# Groundblinds for ice fishing?



## Bowhunter57 (Nov 28, 2010)

I'm going to try ice fishing for the first time and was wondering if a hub style groundblind would substitute as an ice house for ice fishing. If so, I thought it may have to be anchored, under windy conditions, but that's not a problem as there are places for that on my blind.

Will a groundblind work for ice fishing?

Your opinions and experiences are appreciated.
Thank you, Bowhunnter57


----------



## ValleyCityHunter2008 (Jan 13, 2008)

#1 is that the ground blind is not meant to keep wind and snow from coming in through the bottom of the blind. So it will lose heat.

#2 a good thing is that ground blinds are meant to keep wind out.

If looking to just get started ice fishing and worried about some minor things than use a ground blind. When starting out ice fishing it's good to know that we like the sport first. Putting money into something that we might not do later is a good thing to test.

I would say the ground blind will work great to get started. Many times I ice fish with nothing other than sitting on a bucket on the ice with no icehouse when it's not to cold.

Just remember when first starting to deer hunting we most likely didn't have as nice of hunting things as we do know.
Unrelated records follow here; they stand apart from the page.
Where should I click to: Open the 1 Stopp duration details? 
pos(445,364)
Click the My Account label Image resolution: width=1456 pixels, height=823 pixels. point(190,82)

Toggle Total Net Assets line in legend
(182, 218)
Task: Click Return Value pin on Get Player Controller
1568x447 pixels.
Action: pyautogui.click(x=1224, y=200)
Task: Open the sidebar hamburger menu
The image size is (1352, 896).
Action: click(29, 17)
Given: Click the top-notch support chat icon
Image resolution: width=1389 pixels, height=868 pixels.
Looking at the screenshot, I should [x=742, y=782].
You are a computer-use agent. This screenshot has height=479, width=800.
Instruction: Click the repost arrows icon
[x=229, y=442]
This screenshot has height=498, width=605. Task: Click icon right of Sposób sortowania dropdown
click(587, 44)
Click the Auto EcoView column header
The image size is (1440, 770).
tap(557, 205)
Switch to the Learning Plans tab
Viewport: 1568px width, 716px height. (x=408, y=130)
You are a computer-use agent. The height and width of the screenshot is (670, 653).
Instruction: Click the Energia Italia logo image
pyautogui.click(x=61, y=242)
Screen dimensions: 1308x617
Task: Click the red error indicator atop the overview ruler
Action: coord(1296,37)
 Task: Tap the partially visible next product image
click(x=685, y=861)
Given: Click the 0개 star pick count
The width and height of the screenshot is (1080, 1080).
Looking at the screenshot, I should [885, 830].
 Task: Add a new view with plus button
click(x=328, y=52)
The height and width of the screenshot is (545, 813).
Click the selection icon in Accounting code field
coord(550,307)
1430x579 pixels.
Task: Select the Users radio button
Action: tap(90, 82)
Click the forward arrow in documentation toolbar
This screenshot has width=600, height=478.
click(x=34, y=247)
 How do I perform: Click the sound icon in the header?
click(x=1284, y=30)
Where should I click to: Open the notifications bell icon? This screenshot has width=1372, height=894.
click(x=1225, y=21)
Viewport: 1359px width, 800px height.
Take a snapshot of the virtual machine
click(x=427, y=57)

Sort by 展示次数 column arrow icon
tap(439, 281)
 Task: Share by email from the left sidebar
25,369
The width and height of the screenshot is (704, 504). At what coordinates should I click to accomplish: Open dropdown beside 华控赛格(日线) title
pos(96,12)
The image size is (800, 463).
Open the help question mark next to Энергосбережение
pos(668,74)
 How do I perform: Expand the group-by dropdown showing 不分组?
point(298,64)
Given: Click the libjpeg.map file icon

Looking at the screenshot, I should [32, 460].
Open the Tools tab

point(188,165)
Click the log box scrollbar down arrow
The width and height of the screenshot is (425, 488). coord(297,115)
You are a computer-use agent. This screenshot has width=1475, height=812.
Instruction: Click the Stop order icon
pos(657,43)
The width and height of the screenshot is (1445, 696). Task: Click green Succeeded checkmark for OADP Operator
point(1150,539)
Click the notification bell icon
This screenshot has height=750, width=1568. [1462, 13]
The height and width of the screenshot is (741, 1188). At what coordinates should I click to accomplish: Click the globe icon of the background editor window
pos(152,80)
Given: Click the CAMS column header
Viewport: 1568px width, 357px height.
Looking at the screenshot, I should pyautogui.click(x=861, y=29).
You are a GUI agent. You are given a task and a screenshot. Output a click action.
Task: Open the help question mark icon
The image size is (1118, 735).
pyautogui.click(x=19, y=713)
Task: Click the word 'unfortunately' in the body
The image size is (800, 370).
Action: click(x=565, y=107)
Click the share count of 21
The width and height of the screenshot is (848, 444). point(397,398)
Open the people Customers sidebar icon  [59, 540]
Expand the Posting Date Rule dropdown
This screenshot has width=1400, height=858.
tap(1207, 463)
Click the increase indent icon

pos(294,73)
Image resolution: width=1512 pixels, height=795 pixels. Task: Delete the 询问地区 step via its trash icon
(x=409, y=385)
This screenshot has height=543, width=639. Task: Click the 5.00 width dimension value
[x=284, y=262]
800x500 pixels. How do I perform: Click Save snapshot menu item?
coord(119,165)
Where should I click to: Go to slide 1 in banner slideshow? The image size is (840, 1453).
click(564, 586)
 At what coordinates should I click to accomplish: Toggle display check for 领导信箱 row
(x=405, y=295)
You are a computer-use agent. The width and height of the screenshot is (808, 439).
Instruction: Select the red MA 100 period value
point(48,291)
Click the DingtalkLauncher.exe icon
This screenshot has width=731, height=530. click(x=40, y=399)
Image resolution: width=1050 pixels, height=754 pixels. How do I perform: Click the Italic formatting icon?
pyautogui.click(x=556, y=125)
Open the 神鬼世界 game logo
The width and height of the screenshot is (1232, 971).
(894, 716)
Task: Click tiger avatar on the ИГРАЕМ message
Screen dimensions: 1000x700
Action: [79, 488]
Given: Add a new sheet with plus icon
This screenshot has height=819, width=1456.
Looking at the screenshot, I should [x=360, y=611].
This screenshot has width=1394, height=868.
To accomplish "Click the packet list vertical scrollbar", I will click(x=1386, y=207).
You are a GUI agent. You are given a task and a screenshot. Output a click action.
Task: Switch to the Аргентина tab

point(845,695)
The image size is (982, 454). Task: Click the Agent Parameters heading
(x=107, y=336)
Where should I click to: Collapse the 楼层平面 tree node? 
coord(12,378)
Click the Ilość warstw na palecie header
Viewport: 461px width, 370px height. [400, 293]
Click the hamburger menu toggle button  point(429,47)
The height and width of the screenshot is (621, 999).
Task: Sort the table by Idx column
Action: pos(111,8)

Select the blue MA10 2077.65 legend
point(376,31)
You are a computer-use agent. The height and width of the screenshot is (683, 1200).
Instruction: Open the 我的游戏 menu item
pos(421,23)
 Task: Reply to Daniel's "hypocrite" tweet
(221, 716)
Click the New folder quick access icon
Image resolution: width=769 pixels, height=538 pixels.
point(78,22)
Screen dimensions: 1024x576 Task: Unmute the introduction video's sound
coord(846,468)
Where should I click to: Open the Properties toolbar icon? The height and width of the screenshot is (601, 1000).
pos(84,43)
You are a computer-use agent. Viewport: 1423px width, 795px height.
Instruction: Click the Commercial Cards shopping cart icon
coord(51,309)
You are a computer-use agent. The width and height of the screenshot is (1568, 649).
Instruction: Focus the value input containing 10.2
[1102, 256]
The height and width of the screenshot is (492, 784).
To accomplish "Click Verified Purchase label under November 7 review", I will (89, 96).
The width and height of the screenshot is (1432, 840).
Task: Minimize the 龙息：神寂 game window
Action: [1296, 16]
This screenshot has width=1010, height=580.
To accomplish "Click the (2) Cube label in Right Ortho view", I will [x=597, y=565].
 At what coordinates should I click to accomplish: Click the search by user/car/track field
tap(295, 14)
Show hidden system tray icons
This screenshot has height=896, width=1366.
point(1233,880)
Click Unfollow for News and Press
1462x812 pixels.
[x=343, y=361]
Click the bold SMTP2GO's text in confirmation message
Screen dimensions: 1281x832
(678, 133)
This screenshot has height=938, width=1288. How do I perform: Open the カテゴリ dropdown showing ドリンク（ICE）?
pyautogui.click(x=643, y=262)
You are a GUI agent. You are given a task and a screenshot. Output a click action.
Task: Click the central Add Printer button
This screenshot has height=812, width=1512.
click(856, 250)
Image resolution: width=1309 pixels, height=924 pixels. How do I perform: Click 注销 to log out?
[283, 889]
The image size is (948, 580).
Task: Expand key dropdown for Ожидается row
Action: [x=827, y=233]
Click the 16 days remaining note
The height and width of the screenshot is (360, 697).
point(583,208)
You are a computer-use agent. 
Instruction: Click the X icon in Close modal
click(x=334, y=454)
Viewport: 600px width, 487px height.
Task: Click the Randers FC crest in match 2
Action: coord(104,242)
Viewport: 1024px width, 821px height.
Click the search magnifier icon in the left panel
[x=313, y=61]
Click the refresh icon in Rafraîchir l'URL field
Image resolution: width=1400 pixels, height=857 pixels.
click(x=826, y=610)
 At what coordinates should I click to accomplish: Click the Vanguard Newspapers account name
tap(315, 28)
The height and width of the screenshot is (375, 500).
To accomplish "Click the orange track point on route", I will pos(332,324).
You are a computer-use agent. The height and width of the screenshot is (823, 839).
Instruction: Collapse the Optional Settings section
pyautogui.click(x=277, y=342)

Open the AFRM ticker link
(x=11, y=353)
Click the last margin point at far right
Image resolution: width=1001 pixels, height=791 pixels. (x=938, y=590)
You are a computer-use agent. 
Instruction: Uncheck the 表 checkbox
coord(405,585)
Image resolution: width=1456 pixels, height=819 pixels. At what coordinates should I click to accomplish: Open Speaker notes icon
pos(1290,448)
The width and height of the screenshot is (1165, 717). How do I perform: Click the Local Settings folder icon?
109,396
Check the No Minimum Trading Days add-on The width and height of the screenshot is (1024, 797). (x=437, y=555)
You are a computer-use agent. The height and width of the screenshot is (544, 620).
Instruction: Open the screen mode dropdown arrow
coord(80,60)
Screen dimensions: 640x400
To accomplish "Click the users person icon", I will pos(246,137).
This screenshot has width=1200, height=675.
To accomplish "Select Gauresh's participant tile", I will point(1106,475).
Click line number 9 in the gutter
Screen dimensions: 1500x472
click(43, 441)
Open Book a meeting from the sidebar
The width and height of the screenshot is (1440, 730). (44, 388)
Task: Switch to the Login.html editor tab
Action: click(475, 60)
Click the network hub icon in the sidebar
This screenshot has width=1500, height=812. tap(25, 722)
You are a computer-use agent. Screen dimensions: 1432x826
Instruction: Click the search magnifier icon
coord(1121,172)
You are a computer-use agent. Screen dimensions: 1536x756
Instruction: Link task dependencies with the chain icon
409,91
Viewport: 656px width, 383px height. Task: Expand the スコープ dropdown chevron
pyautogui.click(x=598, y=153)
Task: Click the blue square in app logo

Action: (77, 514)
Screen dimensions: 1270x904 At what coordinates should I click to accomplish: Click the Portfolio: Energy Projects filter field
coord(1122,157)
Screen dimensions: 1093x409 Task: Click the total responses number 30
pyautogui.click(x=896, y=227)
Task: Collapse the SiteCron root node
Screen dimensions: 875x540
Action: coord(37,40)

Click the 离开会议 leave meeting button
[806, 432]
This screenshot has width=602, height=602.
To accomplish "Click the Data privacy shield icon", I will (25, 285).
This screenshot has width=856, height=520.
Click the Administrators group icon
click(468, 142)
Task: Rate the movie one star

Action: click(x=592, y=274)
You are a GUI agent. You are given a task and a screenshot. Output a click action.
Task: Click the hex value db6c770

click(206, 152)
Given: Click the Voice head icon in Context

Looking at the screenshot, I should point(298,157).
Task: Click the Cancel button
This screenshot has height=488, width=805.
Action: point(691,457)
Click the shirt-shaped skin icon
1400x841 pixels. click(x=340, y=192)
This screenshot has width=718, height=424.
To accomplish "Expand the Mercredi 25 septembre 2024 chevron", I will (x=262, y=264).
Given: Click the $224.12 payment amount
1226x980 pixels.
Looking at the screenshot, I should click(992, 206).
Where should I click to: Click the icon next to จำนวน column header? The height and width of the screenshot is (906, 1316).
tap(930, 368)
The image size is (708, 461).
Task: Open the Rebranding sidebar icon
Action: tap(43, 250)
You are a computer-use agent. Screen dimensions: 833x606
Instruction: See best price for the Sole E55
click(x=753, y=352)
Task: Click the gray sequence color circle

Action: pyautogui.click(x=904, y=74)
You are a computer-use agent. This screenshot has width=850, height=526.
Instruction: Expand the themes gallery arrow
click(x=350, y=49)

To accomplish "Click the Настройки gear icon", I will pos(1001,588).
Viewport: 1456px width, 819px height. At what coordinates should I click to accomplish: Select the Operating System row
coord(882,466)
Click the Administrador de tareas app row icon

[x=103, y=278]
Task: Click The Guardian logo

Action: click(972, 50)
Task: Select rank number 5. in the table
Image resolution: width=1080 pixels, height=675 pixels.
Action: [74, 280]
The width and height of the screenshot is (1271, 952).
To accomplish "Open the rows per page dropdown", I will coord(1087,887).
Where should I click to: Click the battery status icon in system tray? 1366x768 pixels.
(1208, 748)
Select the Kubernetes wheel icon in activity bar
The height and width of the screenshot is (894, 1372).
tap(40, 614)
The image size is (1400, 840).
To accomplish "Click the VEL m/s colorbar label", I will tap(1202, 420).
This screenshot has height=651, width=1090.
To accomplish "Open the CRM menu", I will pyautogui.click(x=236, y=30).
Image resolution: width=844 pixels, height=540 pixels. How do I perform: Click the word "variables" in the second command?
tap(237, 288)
We were most likely given an orange jacket and our father's old gun. When we figured out we liked it we spent more money down the road. Same goes with ice fishing. Give it a try with as little money as we can put into it and if we like it put more money into it later. It's a really cheep sport to get started at so keep it simple at first.

It's good to enjoy the hunting or fishing we are doing instead of enjoying the supplies we have. Just like Christmas we should enjoy the people around us and not the gifts we receive.


----------



## Honkerhornet (Sep 13, 2006)

Your ground blind will be fine, just use the wet snow/slush from when you drilled your holes to bank up the sides of it.


----------